WHAT NEEDS TO BE DONE -
Select every line of the items below that contains the word "Where", matching case exactly, and copy each such line in full.

DATA SHOWN -
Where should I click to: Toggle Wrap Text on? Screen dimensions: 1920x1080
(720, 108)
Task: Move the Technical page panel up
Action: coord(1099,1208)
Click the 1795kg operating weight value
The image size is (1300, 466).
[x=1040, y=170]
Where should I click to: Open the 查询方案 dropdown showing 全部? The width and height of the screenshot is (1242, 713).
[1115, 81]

OUTPUT FOR THIS EXERCISE -
Where should I click to: Toggle Wrap Text on? Screen dimensions: 1920x1080
Where should I click to: Open the 查询方案 dropdown showing 全部? The width and height of the screenshot is (1242, 713).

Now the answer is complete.